2025年に公開され、カンヌ映画祭でも上映されたセピデ・ファルシ監督の「手に魂を込め、歩いてみれば」。イスラエルの侵攻を受けるガザ地区で暮らす、24歳のフォトジャーナリスト、ファトマ・ハッスーナさんとの約1年にわたるビデオ通話を中心に構成された映画です。

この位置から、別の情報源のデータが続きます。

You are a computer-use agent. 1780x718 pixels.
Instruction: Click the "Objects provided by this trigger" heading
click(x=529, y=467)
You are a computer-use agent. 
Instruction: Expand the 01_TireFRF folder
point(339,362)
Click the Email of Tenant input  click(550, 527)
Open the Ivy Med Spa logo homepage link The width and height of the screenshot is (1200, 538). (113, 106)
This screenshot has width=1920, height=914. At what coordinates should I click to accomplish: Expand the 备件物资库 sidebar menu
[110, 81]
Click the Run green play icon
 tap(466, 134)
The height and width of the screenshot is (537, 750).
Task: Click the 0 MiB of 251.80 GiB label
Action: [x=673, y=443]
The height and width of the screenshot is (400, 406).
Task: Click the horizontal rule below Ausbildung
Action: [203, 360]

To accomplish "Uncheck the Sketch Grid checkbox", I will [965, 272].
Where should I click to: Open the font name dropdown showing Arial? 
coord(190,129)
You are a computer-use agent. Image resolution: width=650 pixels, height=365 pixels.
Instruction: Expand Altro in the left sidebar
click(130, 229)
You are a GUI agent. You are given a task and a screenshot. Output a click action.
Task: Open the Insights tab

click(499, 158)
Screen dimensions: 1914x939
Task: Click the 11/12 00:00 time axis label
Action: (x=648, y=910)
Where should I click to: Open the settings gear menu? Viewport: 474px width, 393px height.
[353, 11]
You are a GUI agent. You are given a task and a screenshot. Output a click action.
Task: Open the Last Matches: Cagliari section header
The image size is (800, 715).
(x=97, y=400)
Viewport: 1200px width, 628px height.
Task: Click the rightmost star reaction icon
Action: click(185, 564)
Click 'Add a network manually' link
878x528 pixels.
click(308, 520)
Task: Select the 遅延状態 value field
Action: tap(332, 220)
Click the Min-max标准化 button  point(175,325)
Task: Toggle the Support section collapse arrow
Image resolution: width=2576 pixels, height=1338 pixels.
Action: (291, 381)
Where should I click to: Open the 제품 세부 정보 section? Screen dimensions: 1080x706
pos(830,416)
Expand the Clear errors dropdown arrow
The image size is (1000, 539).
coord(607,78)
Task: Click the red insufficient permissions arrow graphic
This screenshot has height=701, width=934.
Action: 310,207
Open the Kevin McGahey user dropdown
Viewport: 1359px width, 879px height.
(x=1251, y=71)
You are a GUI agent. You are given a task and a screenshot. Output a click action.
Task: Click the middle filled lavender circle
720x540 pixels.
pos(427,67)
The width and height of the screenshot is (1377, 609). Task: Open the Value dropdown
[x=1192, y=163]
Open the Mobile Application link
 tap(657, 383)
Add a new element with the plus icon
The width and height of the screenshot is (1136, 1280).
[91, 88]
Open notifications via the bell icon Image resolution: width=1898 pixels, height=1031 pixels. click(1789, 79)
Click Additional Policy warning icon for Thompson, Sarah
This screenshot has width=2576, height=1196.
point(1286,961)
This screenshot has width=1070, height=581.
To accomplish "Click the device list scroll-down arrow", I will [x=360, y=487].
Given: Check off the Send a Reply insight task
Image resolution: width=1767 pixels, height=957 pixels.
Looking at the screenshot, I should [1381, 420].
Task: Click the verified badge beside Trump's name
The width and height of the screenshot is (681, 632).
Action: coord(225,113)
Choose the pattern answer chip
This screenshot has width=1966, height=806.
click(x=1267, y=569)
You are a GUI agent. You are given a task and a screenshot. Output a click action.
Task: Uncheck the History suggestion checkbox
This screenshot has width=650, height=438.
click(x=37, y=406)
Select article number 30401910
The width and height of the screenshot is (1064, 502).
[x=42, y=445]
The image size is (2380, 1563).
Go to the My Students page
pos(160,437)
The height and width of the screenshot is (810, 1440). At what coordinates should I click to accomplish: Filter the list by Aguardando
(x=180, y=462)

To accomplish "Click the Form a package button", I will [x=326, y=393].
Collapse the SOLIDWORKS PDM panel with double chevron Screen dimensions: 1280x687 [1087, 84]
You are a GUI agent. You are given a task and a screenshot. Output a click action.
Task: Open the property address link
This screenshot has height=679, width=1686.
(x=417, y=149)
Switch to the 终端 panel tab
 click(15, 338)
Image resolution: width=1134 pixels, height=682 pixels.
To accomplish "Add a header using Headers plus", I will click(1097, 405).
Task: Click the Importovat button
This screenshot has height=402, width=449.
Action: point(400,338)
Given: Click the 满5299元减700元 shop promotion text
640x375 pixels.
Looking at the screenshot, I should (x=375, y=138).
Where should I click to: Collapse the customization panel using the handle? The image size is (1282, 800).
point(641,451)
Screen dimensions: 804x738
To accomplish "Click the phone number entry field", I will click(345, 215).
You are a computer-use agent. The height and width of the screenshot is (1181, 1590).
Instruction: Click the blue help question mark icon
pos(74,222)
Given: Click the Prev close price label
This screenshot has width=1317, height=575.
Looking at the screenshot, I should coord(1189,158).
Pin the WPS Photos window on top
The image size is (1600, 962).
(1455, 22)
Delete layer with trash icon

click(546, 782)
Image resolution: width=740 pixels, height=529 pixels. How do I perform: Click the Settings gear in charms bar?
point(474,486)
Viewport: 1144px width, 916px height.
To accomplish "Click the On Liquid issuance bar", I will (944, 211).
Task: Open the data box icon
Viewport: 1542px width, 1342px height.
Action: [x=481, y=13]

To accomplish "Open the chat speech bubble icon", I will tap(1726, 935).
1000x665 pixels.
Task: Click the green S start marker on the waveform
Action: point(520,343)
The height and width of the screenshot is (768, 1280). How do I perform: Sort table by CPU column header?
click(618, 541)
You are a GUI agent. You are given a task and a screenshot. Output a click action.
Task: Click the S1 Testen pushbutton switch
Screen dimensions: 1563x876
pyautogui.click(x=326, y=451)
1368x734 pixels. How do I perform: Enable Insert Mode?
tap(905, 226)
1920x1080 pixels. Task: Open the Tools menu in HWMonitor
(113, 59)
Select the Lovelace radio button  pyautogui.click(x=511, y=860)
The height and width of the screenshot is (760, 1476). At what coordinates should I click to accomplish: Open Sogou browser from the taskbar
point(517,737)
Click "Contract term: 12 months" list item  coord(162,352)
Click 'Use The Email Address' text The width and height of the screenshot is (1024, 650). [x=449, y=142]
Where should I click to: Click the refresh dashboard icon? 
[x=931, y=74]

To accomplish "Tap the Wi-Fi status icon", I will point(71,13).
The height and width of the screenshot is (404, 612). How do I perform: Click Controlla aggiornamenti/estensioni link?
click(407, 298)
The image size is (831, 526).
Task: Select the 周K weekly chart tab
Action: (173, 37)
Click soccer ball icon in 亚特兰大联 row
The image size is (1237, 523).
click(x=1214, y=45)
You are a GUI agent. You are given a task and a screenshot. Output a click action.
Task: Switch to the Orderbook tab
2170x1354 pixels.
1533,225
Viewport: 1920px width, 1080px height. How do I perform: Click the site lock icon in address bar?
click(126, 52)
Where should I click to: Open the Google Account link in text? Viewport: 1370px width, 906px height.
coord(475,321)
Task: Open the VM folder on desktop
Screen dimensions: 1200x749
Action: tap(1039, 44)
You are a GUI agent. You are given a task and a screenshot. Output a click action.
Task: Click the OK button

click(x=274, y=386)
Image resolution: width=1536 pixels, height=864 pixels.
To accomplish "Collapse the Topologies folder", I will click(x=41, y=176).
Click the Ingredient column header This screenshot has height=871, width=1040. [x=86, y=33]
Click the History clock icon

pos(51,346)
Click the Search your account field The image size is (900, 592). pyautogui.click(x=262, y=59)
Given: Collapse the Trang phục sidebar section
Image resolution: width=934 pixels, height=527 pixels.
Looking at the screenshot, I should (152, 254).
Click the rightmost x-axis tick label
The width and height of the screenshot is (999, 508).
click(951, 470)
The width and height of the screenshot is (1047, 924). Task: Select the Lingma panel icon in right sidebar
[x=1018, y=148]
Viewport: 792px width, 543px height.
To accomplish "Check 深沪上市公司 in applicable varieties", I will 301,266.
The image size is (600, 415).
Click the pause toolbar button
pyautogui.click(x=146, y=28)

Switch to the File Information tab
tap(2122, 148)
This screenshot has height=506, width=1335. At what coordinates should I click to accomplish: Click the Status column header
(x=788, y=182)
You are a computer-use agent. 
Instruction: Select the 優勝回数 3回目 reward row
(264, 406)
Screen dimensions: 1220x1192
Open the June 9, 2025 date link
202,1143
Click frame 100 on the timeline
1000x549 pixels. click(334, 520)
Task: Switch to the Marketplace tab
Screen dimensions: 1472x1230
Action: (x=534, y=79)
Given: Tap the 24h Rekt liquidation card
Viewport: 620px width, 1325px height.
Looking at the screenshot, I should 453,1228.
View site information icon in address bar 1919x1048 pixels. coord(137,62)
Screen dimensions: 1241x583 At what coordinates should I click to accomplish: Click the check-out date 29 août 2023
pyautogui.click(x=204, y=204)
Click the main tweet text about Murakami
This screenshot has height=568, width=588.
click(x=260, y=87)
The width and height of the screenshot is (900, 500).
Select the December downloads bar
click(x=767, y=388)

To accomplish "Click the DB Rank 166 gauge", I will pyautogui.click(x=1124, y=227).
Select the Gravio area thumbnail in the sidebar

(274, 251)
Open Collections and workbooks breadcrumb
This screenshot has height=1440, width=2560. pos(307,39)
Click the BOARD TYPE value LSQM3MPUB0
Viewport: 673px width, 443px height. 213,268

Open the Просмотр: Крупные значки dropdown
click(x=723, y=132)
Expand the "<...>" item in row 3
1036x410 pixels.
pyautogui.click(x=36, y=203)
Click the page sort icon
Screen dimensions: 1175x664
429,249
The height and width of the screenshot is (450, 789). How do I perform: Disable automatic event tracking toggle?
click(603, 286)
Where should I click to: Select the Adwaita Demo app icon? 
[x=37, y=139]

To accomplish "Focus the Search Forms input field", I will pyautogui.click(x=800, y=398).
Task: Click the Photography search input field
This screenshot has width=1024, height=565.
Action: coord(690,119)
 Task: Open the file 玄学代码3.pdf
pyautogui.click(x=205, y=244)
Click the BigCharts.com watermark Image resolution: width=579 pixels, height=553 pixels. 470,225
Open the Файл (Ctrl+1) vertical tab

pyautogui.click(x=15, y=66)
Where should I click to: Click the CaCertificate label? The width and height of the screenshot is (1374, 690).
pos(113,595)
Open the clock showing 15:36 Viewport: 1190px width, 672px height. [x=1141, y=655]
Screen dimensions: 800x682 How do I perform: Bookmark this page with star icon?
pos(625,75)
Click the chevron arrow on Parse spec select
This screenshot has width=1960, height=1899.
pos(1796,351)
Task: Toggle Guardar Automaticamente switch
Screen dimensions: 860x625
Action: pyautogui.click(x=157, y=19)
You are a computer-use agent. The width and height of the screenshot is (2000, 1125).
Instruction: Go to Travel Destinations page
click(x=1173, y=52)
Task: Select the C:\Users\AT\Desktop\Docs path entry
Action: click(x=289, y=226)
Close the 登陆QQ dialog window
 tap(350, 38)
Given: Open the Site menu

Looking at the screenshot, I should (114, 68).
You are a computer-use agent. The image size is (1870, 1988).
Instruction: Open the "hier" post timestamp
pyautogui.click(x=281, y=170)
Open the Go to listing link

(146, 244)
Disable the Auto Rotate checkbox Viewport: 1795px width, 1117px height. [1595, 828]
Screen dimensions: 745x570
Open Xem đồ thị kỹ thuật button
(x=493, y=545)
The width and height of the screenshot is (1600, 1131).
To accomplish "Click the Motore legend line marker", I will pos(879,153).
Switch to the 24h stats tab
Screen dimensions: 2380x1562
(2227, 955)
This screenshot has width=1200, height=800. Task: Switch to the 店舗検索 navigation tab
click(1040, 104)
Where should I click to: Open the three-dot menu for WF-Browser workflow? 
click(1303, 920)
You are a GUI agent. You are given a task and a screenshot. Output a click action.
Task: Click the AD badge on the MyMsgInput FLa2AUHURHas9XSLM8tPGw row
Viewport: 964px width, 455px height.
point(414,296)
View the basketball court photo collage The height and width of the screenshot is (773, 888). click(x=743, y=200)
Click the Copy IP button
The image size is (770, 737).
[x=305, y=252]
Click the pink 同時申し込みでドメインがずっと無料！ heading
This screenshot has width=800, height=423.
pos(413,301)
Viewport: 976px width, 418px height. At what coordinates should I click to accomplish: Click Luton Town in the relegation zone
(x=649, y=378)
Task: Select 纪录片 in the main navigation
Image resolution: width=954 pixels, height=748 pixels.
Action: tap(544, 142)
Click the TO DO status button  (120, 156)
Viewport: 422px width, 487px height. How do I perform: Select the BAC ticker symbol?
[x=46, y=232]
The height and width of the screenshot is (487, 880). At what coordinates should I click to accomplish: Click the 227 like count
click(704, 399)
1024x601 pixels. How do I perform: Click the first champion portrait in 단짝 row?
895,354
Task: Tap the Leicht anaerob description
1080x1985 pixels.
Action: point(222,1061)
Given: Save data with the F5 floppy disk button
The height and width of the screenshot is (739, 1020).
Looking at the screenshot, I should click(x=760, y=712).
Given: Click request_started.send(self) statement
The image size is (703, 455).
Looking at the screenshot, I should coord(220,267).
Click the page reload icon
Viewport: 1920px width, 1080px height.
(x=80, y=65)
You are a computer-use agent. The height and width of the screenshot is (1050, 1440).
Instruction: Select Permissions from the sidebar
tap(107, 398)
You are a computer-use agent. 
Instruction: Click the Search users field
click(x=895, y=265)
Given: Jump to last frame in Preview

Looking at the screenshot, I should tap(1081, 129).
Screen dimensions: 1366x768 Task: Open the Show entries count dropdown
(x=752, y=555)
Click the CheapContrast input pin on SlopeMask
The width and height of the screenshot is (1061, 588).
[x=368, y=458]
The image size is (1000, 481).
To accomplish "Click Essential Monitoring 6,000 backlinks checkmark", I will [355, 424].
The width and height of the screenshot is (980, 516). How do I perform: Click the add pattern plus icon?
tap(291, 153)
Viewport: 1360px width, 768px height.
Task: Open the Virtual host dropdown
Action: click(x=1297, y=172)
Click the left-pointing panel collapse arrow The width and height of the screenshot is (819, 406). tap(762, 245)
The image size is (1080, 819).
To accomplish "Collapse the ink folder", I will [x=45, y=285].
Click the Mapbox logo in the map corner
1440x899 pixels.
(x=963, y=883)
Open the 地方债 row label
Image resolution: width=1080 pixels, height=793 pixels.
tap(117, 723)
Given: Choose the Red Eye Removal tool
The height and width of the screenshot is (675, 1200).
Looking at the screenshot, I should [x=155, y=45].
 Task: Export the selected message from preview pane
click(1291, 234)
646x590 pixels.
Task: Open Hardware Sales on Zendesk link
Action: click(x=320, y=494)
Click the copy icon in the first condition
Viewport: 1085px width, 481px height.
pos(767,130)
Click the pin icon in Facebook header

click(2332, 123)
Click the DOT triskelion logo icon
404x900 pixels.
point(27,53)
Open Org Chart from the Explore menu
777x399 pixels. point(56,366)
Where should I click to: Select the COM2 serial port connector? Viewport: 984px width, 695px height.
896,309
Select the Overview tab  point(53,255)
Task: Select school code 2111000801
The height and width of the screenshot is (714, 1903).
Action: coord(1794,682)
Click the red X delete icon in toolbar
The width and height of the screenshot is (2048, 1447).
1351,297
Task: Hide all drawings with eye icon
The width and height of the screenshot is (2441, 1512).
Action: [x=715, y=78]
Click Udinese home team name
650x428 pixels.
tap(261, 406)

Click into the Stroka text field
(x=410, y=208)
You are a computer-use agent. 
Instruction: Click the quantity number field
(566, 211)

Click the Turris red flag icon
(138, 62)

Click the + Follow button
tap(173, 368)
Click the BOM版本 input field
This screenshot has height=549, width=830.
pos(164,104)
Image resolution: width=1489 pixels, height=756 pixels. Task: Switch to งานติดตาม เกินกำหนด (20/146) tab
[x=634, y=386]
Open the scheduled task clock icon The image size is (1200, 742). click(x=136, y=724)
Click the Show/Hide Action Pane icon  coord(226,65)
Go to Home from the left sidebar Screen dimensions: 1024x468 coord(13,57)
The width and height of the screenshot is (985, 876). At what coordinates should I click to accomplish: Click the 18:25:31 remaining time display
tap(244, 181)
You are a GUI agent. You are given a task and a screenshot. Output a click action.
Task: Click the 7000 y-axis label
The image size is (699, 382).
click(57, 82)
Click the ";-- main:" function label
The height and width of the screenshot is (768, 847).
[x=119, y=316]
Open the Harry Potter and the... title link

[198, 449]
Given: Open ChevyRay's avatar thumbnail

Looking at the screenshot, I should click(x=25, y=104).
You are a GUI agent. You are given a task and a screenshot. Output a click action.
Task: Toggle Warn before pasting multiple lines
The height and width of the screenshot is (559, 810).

今回の上映会は、映画イベントを企画する「シネマと余白」主宰の木村暁代さんが中心となって進めてきました。
「シネマと余白」主宰木村暁代さん(45):
「私がガザの映像を見るたびに、原爆が落ちた後の長崎の写真を見た時と、そっくりだなといつも思ってしまって、何かつながるものを感じていました。長崎だからこそつながれるとか、メッセージを発するってことも、できるんじゃないかと思ってまして、何か小さなことでもできたらいいなという気持ちで、上映会を考えました」
SNSで協力を呼びかけると、県内外から11人が「実行委員」として手を挙げてくれました。
実行委員金谷春さん(51):
「SNSとか見てると、日々こう、パレスチナの凄惨な悲しい場面とか、残酷なものを目にするんですよね。ただ見てるだけ、何もできない、すごい罪悪感があったんですよね。木村さんが行動を起こしてくれて、これがパレスチナの人たち、あの人たちに何か力になるか、何か変えられるとかわからないけれども、少なくとも自分が動く、何かをするってことができるから、私、本当にありがたかったですね」
ファトマさんは、カンヌ映画祭での上映が決まった翌日、2025年4月16日に、空爆で命を失います。
木村暁代さん:
「正直に言うと、この映画は1人で見るにはつらい映画だなと、私は思いました。日々のニュースで、数字とか情報として、何人亡くなったっていうことを私たちは知っていて、日々、情報として流れていくんだけれど、誰か1人を、友達でも知り合いでも、名前のある個人として認識した時に、その人、誰か1人が亡くなってしまうっていうこと、しかも殺されてしまうってことが、どれほど重いことなのかっていうことを体験したというか」
木村さんは、映画を見た人それぞれが、自分の感じたことを見つめる機会になればと願っています。
木村暁代さん:
「特にそんなに、パレスチナのこととか、世界のこととか、関心がある人だけ集まってほしいわけじゃなくて、ちょっと見てみようかなとか、どんな方でも来ていただきたいですし、まず見てみて、そこで何が自分の中で起きるのかっていうことを、丁寧に見ていくような時間にできたらなと思います」
上映会は、30日(土)の午後1時半からです。配給会社の代表を交えたアフタートークも開きます。(20日午後1時30分上映映画113分休憩15分アフタートーク45分)
一般予約は2000円、22歳以下は1000円。上映会の運営を支援する「応援チケット」も販売しています。